The everta variety of corn (Zea mays) is the only one capable of becoming popcorn, because it has a far more compact shell than the rest of the corn varieties. So the team got some microwavable Zea mays everta together, put them on the hot plate, and turned the heat up in gradual increments while filming the whole thing on a high-speed camera.
Capturing footage at 2,900 frames per second, the scientists watched as just 34 percent of the kernels would pop at 170 degrees Celsius, but once the temperature hit 180 degrees, they all went crazy - 96 percent of them forced their fluffy white guts out of their golden hulls like good popcorns. "We found that the critical temperature is about 180 degrees Celsius, regardless of the size or shape of the grain," Virot told the AFP news agency.
But why? Virot and Ponomarenko explain in their paper, published in the Journal of the Royal Society Interface:
"When the popcorn temperature exceeds 100°C, its water content (moisture) boils and reaches a thermodynamic equilibrium at the vapour pressure, as in a pressure cooker. Above a critical vapour pressure, the hull breaks.
At the same time in the popcorn endosperm, the starch granules expand adiabatically [which means heat is reduced through a change in air pressure caused by volume expansion] and form a spongy flake of various shapes. Then, the popcorn jumps a few millimetres high to several centimetres high and a characteristic 'pop' sound is emitted. To the best of our knowledge, the physical origin of these observations remains elusive in the literature."

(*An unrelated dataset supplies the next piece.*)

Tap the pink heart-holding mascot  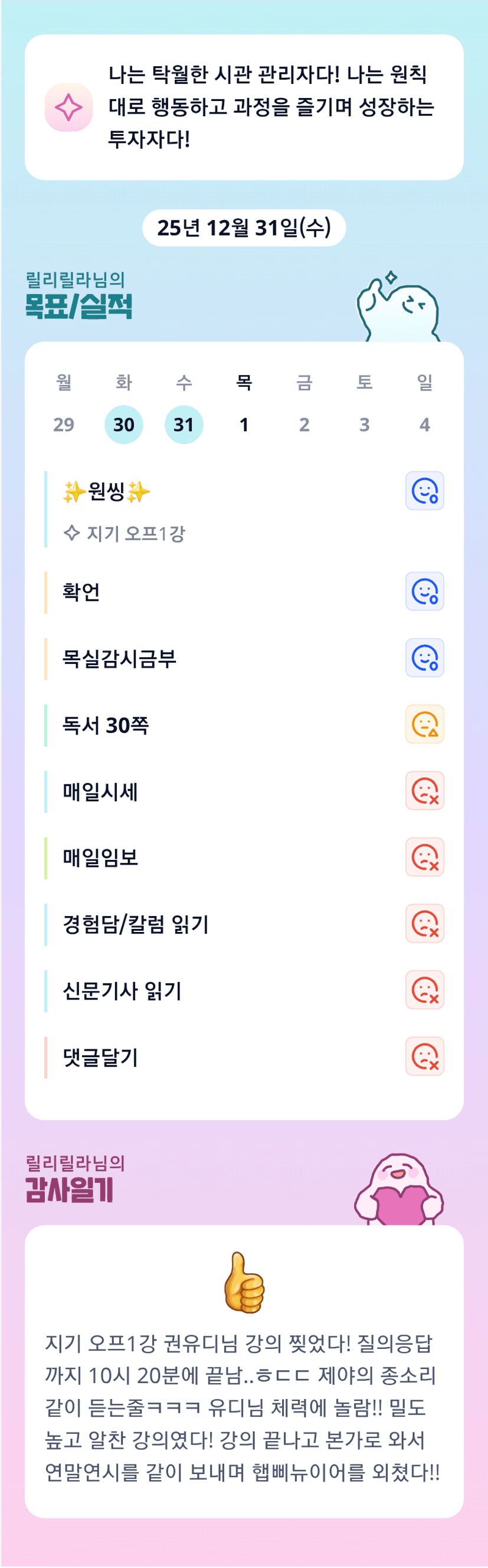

Two odd things here. The first, each kernel of corn contains a combination of water and starch - the best kernels have between 13 and 14.5 percent moisture. When the kernel is heated up, the water is converted to super-hot steam, which liquifies the starch. So a fraction of a second before you get popcorn, you have a gooey starch mess, which means the process of making corn is strangely similar to that of caterpillar-to-butterfly metamorphosis.
Anyway, once the pressure has been built to a critical point, the liquid starch bursts through the hull and cools down hyper-fast into a solid. That's why no popcorn shape is the same, and when you look at the surface through a microscope, (which you can see in the video below), you'll find it's made up of lots of tiny, solidified starch bubbles. But herein lies the other strange thing about popcorn - that 'popping' sound doesn't actually occur when the kernel explodes open to release the starch.
Tia Ghose explains at LiveScience:
"By looking at the footage and using a microphone to capture the pops, the team found that the pop sounds didn't happen when the hull first split. Instead, the pop seemed to occur when water vapour inside the kernel was released, creating empty cavities inside the popcorn kernel that resonated once the pressure dropped. Similar phenomena occur when volcanoes or champagne corks pop."
So the liquid starch has broken through the hull and changed into a solid - all in the course of a few hundredths of a second. And here's where the weirdness continues. The scientists say the newly formed popcorn uses a 'starch leg' to propel itself from the ground, just like a human gymnast. "As a result, popcorn is midway between two categories of moving systems: explosive plants using fracture mechanisms and jumping animals using muscles." Amazing. Here's the comparison:
So now the real question is how can we avoid having all those unpopped kernels at the bottom of the bowl? The unfortunate answer is, well, you can't. Virot told LiveScience that the unpopped kernels likely have defective hulls, which prevent high pressures from building inside. And if you've left a kernel sitting too long in the bottom of the pan, you could actually burn a hole through the hull, which means it's your fault that there's nowhere for the pressure to build.